▸ **TASK DESCRIPTION**:
Put the lines from the one containing "Select 秒合约交易 navigation item" through the last line into a two-column CSV with columns "instruction" and "location". Give each text and its answer their own row, with each value in one quoted field, line breaks replaced by spaces, and the pictures left out.

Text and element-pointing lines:
-- start --
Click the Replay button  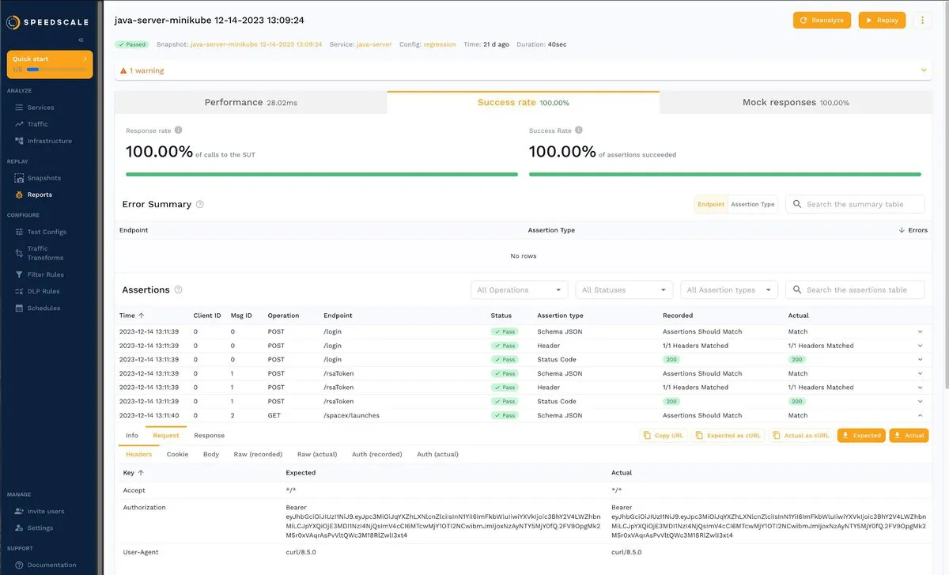[x=881, y=20]
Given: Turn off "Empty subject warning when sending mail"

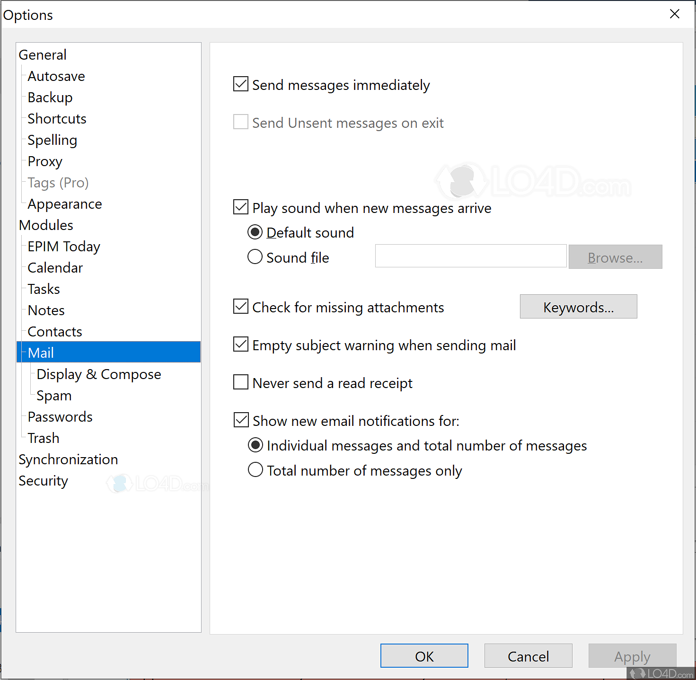Looking at the screenshot, I should (240, 344).
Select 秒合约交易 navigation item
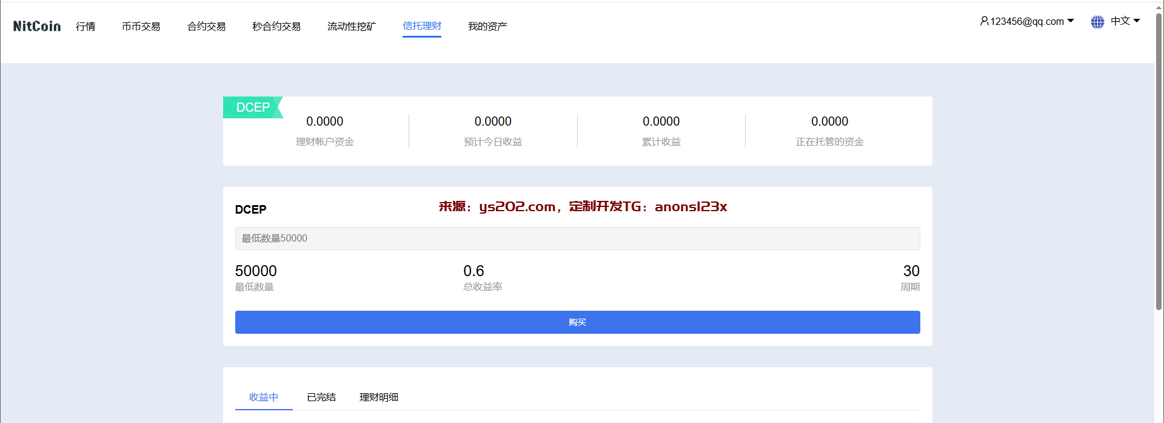Screen dimensions: 1164x423 276,26
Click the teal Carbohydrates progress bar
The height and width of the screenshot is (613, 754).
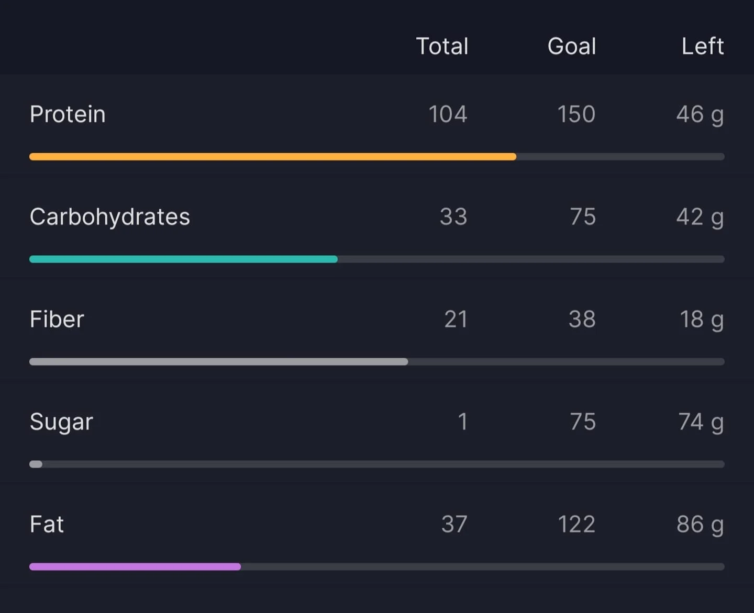(377, 259)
-- end --
▸ **OUTPUT**:
instruction,location
"Select 秒合约交易 navigation item","Screen dimensions: 1164x423 276,26"
"Click the teal Carbohydrates progress bar The height and width of the screenshot is (613, 754).","(377, 259)"